The "Should-Haves"

We've all experienced the "should-haves" at some point in our lives. I should have done this...or I should have said that. Regret usually follows, and it's not a good feeling to have. The latest "should-have" in my life struck me hard last week. It was an eye-opening experience for me and can be for others also through the reach of the internet and the blog posts that reside there. Read on and learn from my latest should-have and the regret that resulted.

In 2017, after dabbling in art for a couple years and watching tons of YouTube painting videos, I took a leap and called the studio of a professional artist in Oklahoma to book a few days of classes in acrylic painting, including a one-day private class. I was a beginner, after all, and needed all the individualized attention I could get. The artist's name? Jerry Yarnell. It was obvious from watching him teach his techniques that he was one of the best artists and teachers out there. I wanted to learn from him. I had to learn from him.

After booking classes, I started to second guess myself. What in the world was I doing? I'd surely embarrass myself in front of a professional artist. A few days before I was scheduled to travel, I got a call from the studio indicating that Jerry had come down with the flu and wasn't sure if he'd be able to teach during the days I was scheduled. They asked me to see if I could cancel my flight and hotel reservations. I was devastated but figured it was God's way of telling me I wasn't ready for this. So I called the airline and found out my airfare was non-refundable. My hotel...same. I called the studio back and let them know that, and they said they'd get back with me in a couple days. They called again to let me know Jerry was feeling better and class was a go.

Upon walking into Jerry's studio in Skiatook, Oklahoma, I was immediately star struck and found myself fumbling for even the simplest of words to say hello to him. The nervousness I felt quickly subsided, as I soon realized Jerry was as down to earth as they come...a genuinely nice man who really cared about his students.

I painted with a group of a few others in an open studio environment for three days where Jerry taught me how to paint skies, clouds, mountains, trees, rocks, and rivers. My brain was crammed full of information, all of which I carry with me to this day. On the fourth day, I attended a private class with him, and he taught me to paint my first animals. He had shelf after shelf full of binders, each of which was jam packed with reference photos of anything you could imagine. On the morning of class, he asked me what I wanted to learn to paint. I told him a wolf. He pointed to the shelves of binders and said "Go pick you a picture of one and we'll paint it".

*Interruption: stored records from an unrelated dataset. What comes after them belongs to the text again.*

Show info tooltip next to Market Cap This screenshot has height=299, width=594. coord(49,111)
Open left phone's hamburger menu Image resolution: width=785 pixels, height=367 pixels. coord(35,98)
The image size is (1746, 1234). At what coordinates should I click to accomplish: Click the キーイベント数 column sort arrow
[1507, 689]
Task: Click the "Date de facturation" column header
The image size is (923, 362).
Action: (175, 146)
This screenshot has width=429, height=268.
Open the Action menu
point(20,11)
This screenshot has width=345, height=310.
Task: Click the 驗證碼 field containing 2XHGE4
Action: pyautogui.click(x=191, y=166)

All of the reference photos were cataloged with an organization that amazed me. Mountains in this binder. Rivers in that one. Wolves in another. It didn’t take long for me to find a gorgeous photo of a mama and baby wolf, and I went back to the easel where I was working with it. I asked if he had a way of enlarging it to 16 x 20, and he asked me why. I pulled out a piece of graphite transfer paper and told him I needed to get the image onto the canvas I had brought. (I hadn't yet learned to draw.) He looked at me and smiled and started slowly shaking his head. "We don't use that transfer paper stuff here", he said. My heart sank...I started to panic...face started to flush...and here came the embarrassment I knew I'd feel in front of a professional artist. I softly said, "I don't know how to draw." He smiled again and he said, "well, I'm about to show you how". And he did. He showed me how to measure objects to get the correct proportions and how to sketch those two wolves. When I finished, and it didn't take nearly as long as I thought it would, they actually looked like wolves. That entire situation could have gone much differently, and I could have been defeated. Instead, I felt accomplishment and confidence.

During the rest of the day, Jerry demonstrated his techniques for painting animals on my canvas. He painted one of the mama's eyes and handed me the brush. I painted the other. He painted one half of her nose and handed me the brush. I painted the other half. He added fur on her head. I added fur on the baby's head. And so on. At the end of the day, I left with a painting that was mostly finished of two wolves that he and I painted, together. I finished that painting on my own and will cherish it forever.

During those few hours, we talked about a little bit of everything...family, faith, illnesses, art, struggles, and joys...and it felt like I had known Jerry forever. He even guessed that I was an accountant. I asked him how he knew that...and he said because I was stingy with my paint. I can hear him now..."Put some paint on that palette!" 

Jerry firmly, yet nicely, nudged me and pushed me out of my comfort zone. In doing so, he taught me that I could learn anything I set my mind to. After I returned home from Oklahoma, armed with some new skills and a new-found confidence, I decided to open an art studio. Inspired Brushworks was born.

I received the news this week that Jerry passed on May 6. He likely has no idea how much his instruction has played a role in where I am today. This thought gave birth to the should-haves. I should have told him. I should have thanked him. I should have called or sent an email...something...to let him know how appreciative I am for all that he did for me.

May this be a lesson to me and everyone out there reading this...say what needs to be said before it's too late. I guess I'll just have to wait now until I see him again in Heaven, someday. Until then, rest in peace, Jerry. And thank you. From the bottom of my heart, thank you.